=== WHAT THE TASK ASKS ===
Please filter the data below down to every line that contains the word "button", matching case exactly.

Interface element records:
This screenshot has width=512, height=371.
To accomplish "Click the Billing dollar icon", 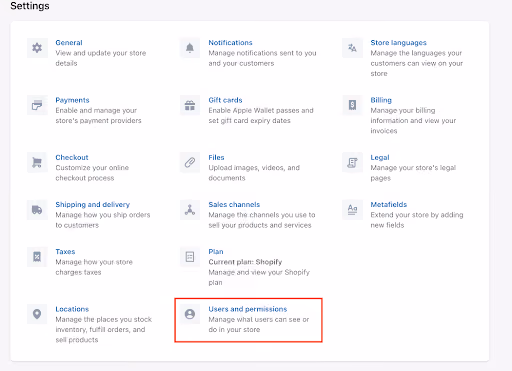I will [x=352, y=105].
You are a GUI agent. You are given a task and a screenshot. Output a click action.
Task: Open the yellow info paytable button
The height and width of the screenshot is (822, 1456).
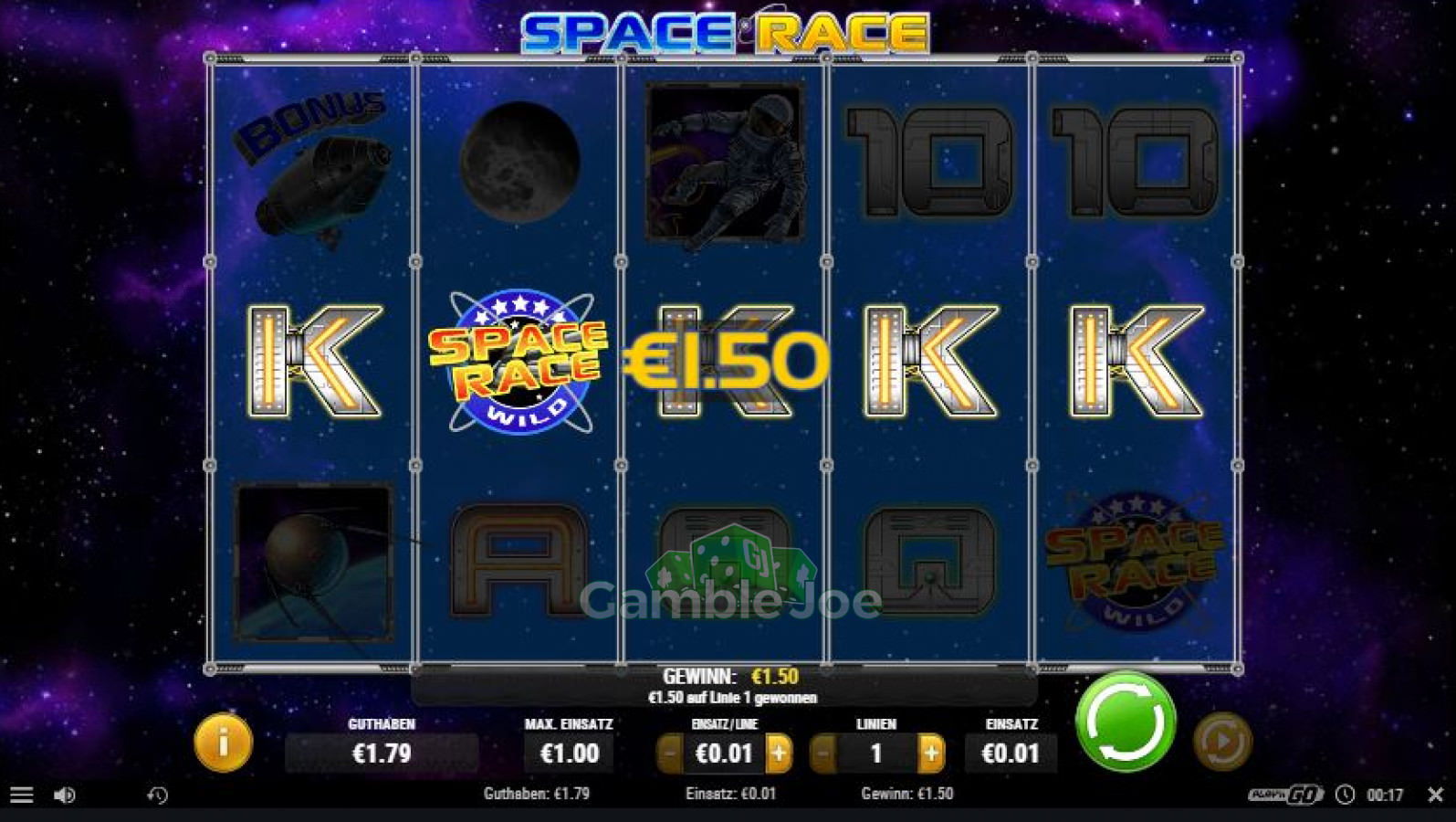coord(224,743)
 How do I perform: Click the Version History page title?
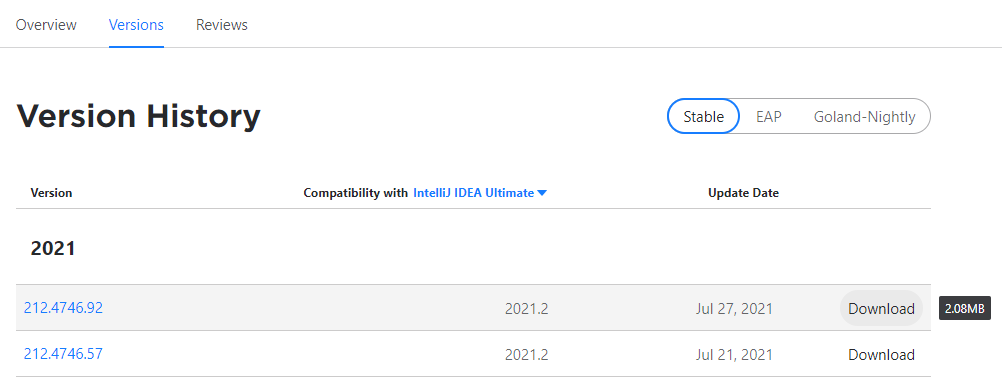[139, 117]
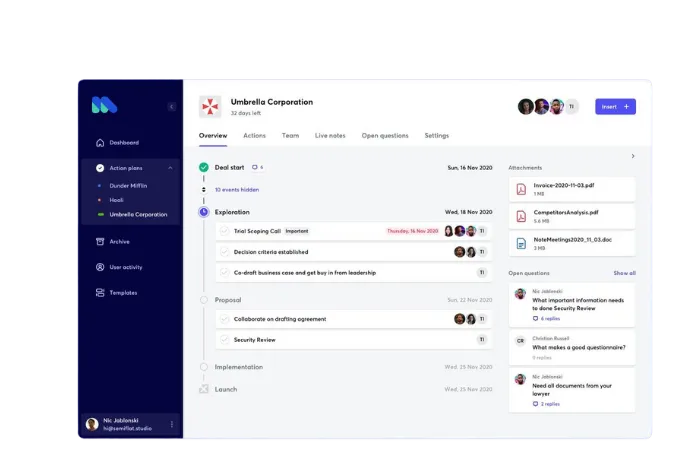Switch to the Live notes tab

[330, 135]
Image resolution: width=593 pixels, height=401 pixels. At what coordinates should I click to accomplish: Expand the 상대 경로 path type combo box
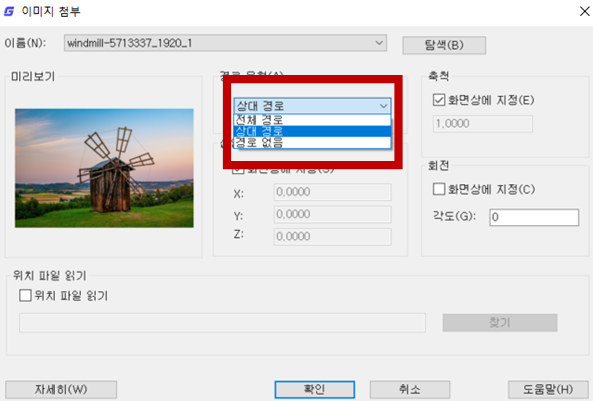click(x=383, y=106)
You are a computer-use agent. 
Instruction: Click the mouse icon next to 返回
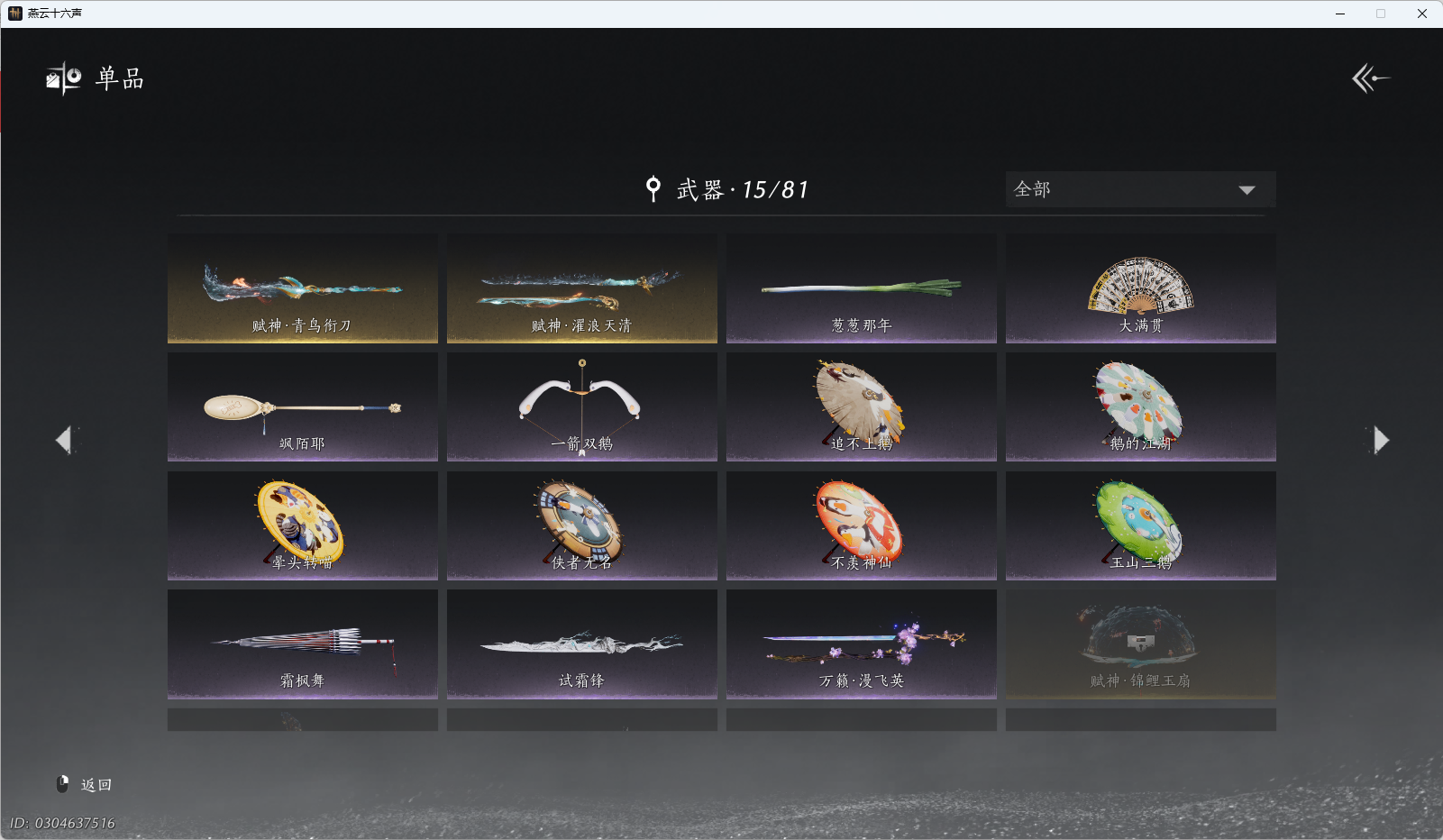63,784
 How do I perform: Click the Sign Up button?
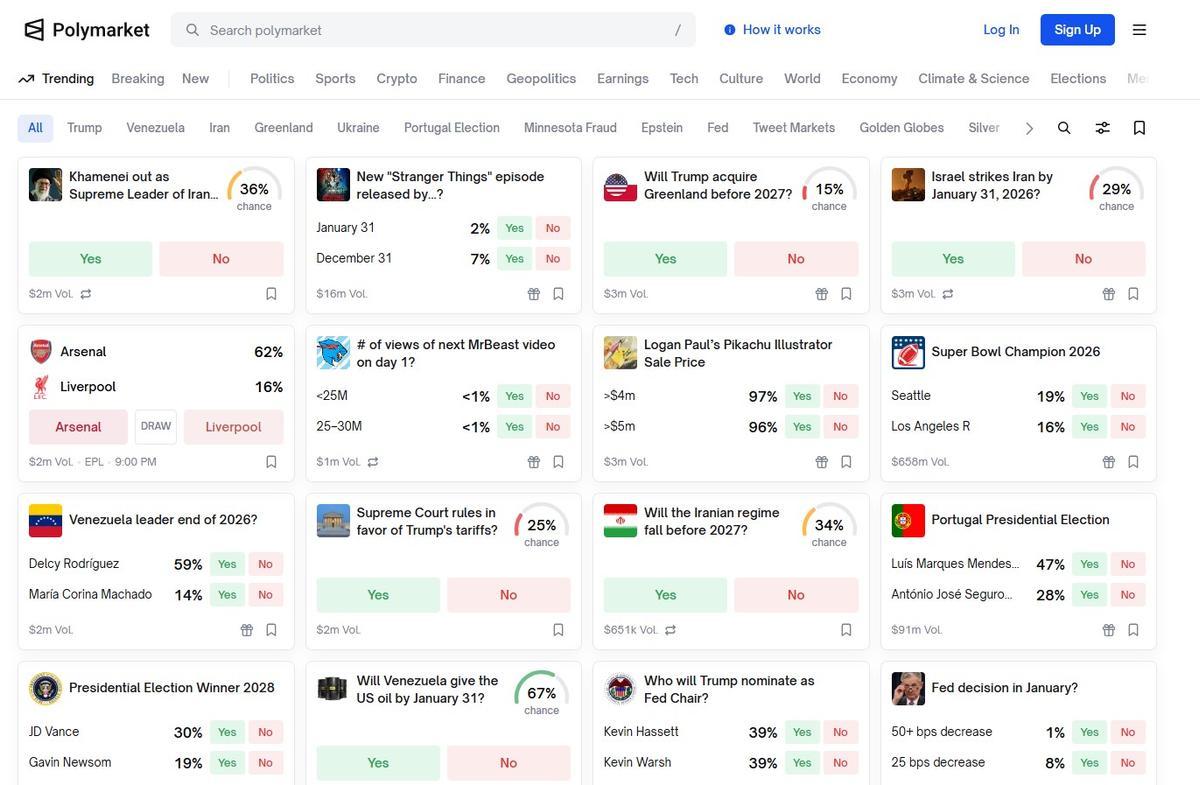point(1077,30)
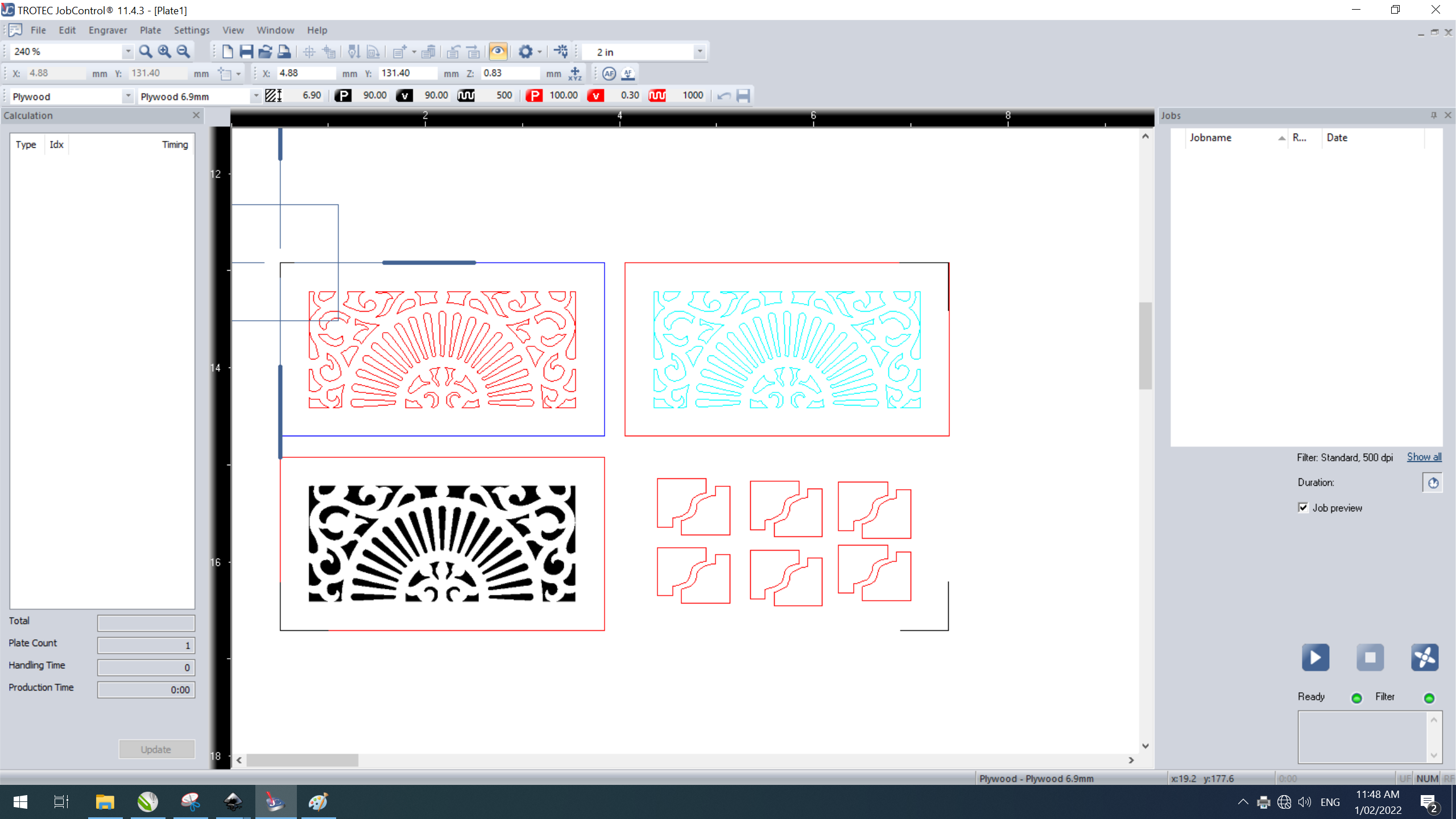Click the round AF autofocus icon

click(x=609, y=73)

=== WORKED ANSWER ===
Task: Open the yellow info paytable button
 How do I perform: Click the Sign Up button?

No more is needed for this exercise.